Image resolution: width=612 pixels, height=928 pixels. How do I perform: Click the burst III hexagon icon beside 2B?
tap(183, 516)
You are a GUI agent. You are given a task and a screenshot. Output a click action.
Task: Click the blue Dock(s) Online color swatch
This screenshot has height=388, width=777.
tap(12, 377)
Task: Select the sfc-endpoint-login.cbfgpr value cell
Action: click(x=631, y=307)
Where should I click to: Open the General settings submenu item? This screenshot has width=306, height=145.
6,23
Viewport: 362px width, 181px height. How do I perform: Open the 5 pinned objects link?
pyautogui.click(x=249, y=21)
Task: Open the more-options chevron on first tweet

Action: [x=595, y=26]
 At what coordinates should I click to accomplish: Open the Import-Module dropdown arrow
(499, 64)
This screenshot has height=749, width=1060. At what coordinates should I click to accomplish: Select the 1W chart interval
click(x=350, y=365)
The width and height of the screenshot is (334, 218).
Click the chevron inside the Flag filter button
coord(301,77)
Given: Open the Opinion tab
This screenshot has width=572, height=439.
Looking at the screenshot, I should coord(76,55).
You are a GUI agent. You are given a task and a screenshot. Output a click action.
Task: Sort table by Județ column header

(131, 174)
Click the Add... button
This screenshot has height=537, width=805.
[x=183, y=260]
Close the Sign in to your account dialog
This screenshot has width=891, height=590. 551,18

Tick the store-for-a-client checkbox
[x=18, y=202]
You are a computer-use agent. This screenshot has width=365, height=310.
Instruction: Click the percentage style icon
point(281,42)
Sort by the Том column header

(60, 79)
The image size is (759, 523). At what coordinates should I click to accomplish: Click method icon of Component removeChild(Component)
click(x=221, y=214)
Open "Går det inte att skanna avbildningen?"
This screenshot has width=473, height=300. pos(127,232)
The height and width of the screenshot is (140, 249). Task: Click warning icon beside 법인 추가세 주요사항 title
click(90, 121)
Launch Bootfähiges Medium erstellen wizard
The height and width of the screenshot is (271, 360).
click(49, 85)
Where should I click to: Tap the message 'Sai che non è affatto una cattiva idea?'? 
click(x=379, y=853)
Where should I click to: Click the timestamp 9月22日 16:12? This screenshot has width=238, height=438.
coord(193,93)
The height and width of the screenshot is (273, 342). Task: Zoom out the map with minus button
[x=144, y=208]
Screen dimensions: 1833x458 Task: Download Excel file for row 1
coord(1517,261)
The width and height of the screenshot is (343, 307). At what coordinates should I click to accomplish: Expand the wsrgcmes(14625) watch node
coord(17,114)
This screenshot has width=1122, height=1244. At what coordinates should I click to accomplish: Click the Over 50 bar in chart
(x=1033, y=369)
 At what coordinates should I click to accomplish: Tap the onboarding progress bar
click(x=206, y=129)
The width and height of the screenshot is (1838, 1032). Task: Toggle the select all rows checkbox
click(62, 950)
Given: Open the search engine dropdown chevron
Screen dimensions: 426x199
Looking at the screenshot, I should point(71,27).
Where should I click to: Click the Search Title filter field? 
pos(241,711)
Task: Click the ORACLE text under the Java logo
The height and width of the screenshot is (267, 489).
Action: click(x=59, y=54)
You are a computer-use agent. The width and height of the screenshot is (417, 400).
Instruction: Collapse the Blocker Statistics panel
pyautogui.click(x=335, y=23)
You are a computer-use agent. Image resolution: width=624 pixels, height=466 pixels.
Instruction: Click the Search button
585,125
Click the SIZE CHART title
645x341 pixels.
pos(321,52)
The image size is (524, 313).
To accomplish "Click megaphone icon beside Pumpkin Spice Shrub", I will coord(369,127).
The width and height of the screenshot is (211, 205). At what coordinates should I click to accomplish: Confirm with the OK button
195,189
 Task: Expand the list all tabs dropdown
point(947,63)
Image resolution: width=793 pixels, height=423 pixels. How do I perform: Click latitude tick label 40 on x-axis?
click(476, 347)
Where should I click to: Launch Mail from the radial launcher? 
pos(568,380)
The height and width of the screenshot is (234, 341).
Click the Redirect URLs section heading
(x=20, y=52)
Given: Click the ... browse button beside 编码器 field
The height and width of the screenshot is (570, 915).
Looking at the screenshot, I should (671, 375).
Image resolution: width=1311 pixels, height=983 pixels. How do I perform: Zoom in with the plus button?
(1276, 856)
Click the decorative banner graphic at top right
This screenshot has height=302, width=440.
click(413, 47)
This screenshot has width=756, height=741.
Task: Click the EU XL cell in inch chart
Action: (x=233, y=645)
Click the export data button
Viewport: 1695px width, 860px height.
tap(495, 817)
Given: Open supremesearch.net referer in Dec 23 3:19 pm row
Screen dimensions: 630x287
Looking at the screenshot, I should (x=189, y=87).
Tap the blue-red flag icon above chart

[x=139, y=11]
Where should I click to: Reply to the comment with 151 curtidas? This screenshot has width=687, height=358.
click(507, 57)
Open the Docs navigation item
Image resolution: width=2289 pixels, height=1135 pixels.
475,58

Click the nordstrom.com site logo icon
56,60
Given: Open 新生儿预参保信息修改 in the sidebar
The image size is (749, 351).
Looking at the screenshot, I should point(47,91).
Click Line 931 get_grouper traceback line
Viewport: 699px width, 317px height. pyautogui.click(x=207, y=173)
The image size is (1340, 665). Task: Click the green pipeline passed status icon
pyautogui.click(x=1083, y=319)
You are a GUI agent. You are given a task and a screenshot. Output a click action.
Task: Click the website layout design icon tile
☆ ☆ ☆ ☆
What the exercise asks: Every record above must appear again in the answer, unchanged.

Exercise answer:
Image resolution: width=612 pixels, height=928 pixels. How do I perform: Click the burst III hexagon icon beside 2B?
tap(183, 516)
You are a GUI agent. You are given a task and a screenshot. Output a click action.
Task: Click the blue Dock(s) Online color swatch
This screenshot has height=388, width=777.
tap(12, 377)
Task: Select the sfc-endpoint-login.cbfgpr value cell
Action: click(x=631, y=307)
Where should I click to: Open the General settings submenu item? This screenshot has width=306, height=145.
6,23
Viewport: 362px width, 181px height. How do I perform: Open the 5 pinned objects link?
pyautogui.click(x=249, y=21)
Task: Open the more-options chevron on first tweet

Action: [x=595, y=26]
 At what coordinates should I click to accomplish: Open the Import-Module dropdown arrow
(499, 64)
This screenshot has height=749, width=1060. At what coordinates should I click to accomplish: Select the 1W chart interval
click(x=350, y=365)
The width and height of the screenshot is (334, 218).
Click the chevron inside the Flag filter button
coord(301,77)
Given: Open the Opinion tab
This screenshot has width=572, height=439.
Looking at the screenshot, I should coord(76,55).
You are a GUI agent. You are given a task and a screenshot. Output a click action.
Task: Sort table by Județ column header

(131, 174)
Click the Add... button
This screenshot has height=537, width=805.
[x=183, y=260]
Close the Sign in to your account dialog
This screenshot has width=891, height=590. 551,18

Tick the store-for-a-client checkbox
[x=18, y=202]
You are a computer-use agent. This screenshot has width=365, height=310.
Instruction: Click the percentage style icon
point(281,42)
Sort by the Том column header

(60, 79)
The image size is (759, 523). At what coordinates should I click to accomplish: Click method icon of Component removeChild(Component)
click(x=221, y=214)
Open "Går det inte att skanna avbildningen?"
This screenshot has width=473, height=300. pos(127,232)
The height and width of the screenshot is (140, 249). Task: Click warning icon beside 법인 추가세 주요사항 title
click(90, 121)
Launch Bootfähiges Medium erstellen wizard
The height and width of the screenshot is (271, 360).
click(49, 85)
Where should I click to: Tap the message 'Sai che non è affatto una cattiva idea?'? 
click(x=379, y=853)
Where should I click to: Click the timestamp 9月22日 16:12? This screenshot has width=238, height=438.
coord(193,93)
The height and width of the screenshot is (273, 342). Task: Zoom out the map with minus button
[x=144, y=208]
Screen dimensions: 1833x458 Task: Download Excel file for row 1
coord(1517,261)
The width and height of the screenshot is (343, 307). At what coordinates should I click to accomplish: Expand the wsrgcmes(14625) watch node
coord(17,114)
This screenshot has width=1122, height=1244. At what coordinates should I click to accomplish: Click the Over 50 bar in chart
(x=1033, y=369)
 At what coordinates should I click to accomplish: Tap the onboarding progress bar
click(x=206, y=129)
The width and height of the screenshot is (1838, 1032). Task: Toggle the select all rows checkbox
click(62, 950)
Given: Open the search engine dropdown chevron
Screen dimensions: 426x199
Looking at the screenshot, I should point(71,27).
Where should I click to: Click the Search Title filter field? 
pos(241,711)
Task: Click the ORACLE text under the Java logo
The height and width of the screenshot is (267, 489).
Action: click(x=59, y=54)
You are a computer-use agent. The width and height of the screenshot is (417, 400).
Instruction: Collapse the Blocker Statistics panel
pyautogui.click(x=335, y=23)
You are a computer-use agent. Image resolution: width=624 pixels, height=466 pixels.
Instruction: Click the Search button
585,125
Click the SIZE CHART title
645x341 pixels.
pos(321,52)
The image size is (524, 313).
To accomplish "Click megaphone icon beside Pumpkin Spice Shrub", I will coord(369,127).
The width and height of the screenshot is (211, 205). At what coordinates should I click to accomplish: Confirm with the OK button
195,189
 Task: Expand the list all tabs dropdown
point(947,63)
Image resolution: width=793 pixels, height=423 pixels. How do I perform: Click latitude tick label 40 on x-axis?
click(476, 347)
Where should I click to: Launch Mail from the radial launcher? 
pos(568,380)
The height and width of the screenshot is (234, 341).
Click the Redirect URLs section heading
(x=20, y=52)
Given: Click the ... browse button beside 编码器 field
The height and width of the screenshot is (570, 915).
Looking at the screenshot, I should (671, 375).
Image resolution: width=1311 pixels, height=983 pixels. How do I perform: Zoom in with the plus button?
(1276, 856)
Click the decorative banner graphic at top right
This screenshot has height=302, width=440.
click(413, 47)
This screenshot has width=756, height=741.
Task: Click the EU XL cell in inch chart
Action: (x=233, y=645)
Click the export data button
Viewport: 1695px width, 860px height.
tap(495, 817)
Given: Open supremesearch.net referer in Dec 23 3:19 pm row
Screen dimensions: 630x287
Looking at the screenshot, I should (x=189, y=87).
Tap the blue-red flag icon above chart

[x=139, y=11]
Where should I click to: Reply to the comment with 151 curtidas? This screenshot has width=687, height=358.
click(507, 57)
Open the Docs navigation item
Image resolution: width=2289 pixels, height=1135 pixels.
475,58

Click the nordstrom.com site logo icon
56,60
Given: Open 新生儿预参保信息修改 in the sidebar
The image size is (749, 351).
Looking at the screenshot, I should point(47,91).
Click Line 931 get_grouper traceback line
Viewport: 699px width, 317px height. pyautogui.click(x=207, y=173)
The image size is (1340, 665). Task: Click the green pipeline passed status icon
pyautogui.click(x=1083, y=319)
You are a GUI agent. You are given a task and a screenshot. Output a click action.
Task: Click the website layout design icon tile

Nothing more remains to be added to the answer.